Published by the American Society of Agricultural and Biological Engineers, St. Joseph, Michigan www.asabe.org

Citation:  2018 ASABE Annual International Meeting  1801140.(doi:10.13031/aim.201801140)
Authors:   Philip Shine, John Upton, Ted Scully, Laurence Shalloo, Michael D. Murphy
Keywords:   agricultural sustainability, dairy, energy, machine learning, modeling.

Abstract.

Abstract. This study compared multiple linear regression (MLR) and support vector machine (SVM) models for predicting the annual electricity consumption of 20 Irish dairy farms, at a farm and catchment (combined) level. Model input variables were constrained to milk production, stock numbers, infrastructural equipment and managerial procedures to allow predictions to take place on a large scale without the use of specialized equipment.
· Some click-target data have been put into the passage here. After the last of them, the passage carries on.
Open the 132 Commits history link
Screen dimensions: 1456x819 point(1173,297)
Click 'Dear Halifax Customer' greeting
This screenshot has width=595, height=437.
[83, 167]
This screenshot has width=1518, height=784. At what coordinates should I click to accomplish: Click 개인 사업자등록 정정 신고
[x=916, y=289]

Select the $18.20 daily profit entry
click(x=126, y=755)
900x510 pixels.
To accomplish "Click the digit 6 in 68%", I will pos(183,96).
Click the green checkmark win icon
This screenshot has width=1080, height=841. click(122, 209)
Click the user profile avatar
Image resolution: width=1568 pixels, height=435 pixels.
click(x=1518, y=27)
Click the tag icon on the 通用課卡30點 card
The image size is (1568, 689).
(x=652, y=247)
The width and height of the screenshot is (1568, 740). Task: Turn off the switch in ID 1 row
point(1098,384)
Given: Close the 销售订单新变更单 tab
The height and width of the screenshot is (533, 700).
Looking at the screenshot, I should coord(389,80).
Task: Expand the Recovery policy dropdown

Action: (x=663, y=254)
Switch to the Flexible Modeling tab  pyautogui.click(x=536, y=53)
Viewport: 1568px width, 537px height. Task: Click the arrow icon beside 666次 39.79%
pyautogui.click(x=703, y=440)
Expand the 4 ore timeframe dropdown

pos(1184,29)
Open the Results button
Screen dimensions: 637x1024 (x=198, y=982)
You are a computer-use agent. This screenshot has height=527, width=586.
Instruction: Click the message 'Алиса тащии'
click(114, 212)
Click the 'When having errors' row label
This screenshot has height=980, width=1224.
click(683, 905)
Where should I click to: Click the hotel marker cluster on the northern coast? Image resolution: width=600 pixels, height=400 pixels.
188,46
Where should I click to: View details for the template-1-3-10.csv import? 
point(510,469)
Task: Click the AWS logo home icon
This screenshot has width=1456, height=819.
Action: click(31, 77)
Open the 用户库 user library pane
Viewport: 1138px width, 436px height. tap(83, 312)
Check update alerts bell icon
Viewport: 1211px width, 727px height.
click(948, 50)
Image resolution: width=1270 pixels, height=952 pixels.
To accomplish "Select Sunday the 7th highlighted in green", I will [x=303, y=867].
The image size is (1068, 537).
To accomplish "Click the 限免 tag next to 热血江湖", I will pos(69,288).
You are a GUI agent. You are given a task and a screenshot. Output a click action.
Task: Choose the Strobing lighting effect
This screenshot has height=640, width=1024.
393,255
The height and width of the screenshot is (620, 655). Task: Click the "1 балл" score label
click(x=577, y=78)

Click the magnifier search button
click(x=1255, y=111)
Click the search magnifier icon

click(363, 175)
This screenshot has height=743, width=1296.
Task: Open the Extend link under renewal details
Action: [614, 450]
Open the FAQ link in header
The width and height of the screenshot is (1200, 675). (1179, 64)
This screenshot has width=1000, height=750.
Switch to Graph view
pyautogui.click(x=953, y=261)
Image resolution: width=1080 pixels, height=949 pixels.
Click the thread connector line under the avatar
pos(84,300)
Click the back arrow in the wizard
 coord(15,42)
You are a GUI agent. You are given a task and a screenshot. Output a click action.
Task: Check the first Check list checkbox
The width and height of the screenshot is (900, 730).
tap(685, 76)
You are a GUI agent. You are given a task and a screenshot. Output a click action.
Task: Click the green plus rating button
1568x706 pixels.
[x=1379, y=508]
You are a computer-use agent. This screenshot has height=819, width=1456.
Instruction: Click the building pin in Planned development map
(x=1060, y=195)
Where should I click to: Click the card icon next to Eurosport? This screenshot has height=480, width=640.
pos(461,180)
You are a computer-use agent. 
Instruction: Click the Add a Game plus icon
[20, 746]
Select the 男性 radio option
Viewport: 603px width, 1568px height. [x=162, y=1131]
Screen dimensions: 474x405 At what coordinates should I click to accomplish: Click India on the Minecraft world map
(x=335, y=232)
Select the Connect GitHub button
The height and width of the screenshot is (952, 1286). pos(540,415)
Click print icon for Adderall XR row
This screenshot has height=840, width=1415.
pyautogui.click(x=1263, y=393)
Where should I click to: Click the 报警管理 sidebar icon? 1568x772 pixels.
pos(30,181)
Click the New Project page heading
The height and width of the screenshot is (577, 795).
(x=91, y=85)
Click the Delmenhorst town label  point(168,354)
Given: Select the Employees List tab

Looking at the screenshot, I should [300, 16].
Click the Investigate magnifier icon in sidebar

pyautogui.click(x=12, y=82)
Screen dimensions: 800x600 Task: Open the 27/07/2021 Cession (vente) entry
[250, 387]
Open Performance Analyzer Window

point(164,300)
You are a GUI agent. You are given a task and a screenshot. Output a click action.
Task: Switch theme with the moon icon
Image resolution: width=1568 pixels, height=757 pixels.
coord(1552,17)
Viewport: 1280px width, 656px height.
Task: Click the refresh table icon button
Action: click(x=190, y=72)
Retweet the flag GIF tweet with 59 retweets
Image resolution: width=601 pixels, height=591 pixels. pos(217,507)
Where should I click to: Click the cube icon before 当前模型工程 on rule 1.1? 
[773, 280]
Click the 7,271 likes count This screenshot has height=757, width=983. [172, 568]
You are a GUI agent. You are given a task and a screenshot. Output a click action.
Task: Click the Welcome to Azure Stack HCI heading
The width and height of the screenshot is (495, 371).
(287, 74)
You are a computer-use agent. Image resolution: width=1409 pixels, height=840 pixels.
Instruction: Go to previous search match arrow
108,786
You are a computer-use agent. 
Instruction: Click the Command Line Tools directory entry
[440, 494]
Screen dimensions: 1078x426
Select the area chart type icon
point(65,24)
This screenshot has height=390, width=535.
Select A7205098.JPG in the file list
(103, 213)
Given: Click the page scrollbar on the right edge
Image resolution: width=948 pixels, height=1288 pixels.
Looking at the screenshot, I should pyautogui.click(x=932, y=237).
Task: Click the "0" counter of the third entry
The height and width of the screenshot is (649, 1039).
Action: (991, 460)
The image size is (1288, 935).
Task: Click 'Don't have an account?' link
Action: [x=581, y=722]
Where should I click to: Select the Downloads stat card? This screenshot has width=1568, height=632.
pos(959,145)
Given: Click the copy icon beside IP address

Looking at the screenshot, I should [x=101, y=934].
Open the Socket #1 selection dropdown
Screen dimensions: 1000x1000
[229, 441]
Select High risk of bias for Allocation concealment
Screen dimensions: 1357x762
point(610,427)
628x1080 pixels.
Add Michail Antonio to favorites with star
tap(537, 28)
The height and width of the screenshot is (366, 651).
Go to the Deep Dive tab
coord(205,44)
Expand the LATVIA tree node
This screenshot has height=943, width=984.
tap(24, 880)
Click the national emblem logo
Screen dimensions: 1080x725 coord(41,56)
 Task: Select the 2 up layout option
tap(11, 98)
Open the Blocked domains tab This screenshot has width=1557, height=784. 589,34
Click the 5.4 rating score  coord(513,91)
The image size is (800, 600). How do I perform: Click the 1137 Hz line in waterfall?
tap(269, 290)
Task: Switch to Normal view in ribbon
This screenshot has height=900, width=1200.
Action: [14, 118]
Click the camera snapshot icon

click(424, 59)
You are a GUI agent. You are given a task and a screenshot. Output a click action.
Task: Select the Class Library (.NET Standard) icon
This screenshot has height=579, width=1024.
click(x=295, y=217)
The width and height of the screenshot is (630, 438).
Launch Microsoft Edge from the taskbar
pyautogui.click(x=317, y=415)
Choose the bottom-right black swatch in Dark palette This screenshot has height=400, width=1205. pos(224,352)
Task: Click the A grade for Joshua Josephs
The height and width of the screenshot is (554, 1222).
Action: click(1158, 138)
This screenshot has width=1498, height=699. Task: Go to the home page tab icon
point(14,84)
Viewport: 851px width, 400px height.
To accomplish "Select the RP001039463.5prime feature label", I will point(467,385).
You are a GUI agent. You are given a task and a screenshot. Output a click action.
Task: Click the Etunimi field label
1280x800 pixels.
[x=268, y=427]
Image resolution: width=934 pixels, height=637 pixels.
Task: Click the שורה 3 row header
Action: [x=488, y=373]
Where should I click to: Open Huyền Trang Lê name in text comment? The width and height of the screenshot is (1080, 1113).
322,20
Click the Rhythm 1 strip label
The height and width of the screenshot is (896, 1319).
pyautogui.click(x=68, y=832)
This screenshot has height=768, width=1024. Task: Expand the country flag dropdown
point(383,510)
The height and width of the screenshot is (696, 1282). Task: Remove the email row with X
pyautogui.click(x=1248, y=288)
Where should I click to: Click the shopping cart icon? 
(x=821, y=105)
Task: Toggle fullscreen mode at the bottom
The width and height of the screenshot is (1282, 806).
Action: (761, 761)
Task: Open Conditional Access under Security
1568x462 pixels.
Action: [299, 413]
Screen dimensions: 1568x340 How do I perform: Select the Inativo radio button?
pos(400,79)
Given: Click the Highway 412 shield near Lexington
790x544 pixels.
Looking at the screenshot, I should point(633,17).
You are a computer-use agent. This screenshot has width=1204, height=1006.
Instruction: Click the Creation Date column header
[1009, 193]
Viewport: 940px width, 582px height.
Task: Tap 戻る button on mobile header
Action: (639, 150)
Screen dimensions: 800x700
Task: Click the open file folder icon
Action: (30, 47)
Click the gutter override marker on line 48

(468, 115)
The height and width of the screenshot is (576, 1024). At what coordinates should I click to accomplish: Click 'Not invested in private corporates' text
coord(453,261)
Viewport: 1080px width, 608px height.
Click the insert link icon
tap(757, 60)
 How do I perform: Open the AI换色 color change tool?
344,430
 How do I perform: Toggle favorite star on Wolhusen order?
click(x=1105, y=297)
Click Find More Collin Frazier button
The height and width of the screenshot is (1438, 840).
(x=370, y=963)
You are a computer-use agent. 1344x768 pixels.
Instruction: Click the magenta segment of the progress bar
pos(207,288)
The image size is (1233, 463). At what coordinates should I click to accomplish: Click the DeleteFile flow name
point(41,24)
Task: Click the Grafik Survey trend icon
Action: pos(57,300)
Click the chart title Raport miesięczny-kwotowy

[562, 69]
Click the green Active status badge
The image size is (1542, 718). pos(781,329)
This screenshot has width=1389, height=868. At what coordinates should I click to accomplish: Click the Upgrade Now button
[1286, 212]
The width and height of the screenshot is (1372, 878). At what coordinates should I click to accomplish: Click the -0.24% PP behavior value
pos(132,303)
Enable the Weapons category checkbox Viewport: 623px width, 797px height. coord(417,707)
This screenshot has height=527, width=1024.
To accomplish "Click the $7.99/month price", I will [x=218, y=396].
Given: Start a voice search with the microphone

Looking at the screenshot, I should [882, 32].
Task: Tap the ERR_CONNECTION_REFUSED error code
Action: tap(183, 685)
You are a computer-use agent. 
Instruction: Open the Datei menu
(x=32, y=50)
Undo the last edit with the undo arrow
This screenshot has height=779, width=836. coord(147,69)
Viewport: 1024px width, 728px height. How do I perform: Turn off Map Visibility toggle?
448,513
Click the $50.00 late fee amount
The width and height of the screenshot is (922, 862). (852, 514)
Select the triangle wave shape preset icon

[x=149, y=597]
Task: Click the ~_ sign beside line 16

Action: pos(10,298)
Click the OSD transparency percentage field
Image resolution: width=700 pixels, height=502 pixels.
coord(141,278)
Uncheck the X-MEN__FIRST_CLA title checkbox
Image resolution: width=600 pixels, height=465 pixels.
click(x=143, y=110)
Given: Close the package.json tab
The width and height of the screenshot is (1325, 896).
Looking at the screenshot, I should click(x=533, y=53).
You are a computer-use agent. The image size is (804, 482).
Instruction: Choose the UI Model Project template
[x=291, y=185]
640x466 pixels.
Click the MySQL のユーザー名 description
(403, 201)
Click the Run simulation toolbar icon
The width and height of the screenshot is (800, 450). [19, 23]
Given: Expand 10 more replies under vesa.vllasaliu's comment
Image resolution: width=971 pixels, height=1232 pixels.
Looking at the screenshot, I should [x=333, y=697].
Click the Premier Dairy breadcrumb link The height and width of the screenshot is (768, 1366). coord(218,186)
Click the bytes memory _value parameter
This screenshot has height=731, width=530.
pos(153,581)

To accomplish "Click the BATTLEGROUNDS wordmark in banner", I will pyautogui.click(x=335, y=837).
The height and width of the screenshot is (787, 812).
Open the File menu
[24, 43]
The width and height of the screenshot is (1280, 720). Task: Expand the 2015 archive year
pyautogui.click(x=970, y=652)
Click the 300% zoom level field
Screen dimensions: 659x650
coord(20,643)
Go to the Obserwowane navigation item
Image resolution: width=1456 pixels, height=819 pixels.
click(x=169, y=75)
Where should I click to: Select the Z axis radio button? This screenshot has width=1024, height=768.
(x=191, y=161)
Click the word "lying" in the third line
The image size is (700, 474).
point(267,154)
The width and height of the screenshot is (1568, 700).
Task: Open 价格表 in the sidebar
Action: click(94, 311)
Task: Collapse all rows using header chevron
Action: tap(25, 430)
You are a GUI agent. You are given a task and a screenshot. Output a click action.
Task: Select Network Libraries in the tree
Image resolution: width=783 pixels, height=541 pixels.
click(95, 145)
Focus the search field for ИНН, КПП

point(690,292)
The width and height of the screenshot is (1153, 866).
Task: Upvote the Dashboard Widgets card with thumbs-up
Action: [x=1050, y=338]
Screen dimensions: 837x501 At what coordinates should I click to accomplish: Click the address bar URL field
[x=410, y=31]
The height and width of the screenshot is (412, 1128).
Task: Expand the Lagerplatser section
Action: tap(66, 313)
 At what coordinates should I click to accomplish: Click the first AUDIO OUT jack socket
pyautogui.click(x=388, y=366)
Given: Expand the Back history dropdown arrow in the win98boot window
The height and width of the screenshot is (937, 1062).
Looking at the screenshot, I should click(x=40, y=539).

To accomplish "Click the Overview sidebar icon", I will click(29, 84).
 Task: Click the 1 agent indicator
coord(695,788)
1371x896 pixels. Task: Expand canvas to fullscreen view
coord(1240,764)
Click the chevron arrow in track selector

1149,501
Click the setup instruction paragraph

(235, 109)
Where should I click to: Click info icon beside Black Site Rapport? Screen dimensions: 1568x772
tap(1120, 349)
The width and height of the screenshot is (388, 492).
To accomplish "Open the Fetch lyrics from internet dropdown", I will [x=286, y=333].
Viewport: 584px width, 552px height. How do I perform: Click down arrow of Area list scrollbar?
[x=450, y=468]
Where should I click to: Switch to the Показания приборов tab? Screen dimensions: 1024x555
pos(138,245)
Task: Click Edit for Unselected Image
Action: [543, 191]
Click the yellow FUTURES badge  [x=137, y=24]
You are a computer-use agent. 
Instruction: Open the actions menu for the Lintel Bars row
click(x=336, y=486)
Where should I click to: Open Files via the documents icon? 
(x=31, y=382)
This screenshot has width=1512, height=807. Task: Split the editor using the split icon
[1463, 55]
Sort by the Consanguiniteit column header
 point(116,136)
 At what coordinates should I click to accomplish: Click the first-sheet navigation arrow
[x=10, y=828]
The SVM model has previously been shown to reduce the prediction error of monthly electricity consumption by 54% compared to the MLR model. Results found both the MLR and SVM models predicted annual electricity consumption per farm to within 20%. However, the error of the SVM model reduced to 9% when two farms with the greatest monthly prediction errors were removed. With herd sizes in excess of 190 dairy cows, these two farms were found to represent less than 3.3% of the Irish dairy farm demographic. Regarding the ability of each model to predict catchment level electricity consumption, the MLR model prediction resulted in an error of 4% while the SVM prediction resulted in an error of 9%. The improved accuracy of the MLR model when predicting electricity consumption at a catchment level was respective of a greater balance between the under and over prediction of electricity consumption across the 20 dairy farms. These models may be utilized to provide key decision support information to both dairy farmers and policy makers, or as a tool for conducting macro scale environmental analysis, for marketing Irish dairy products abroad.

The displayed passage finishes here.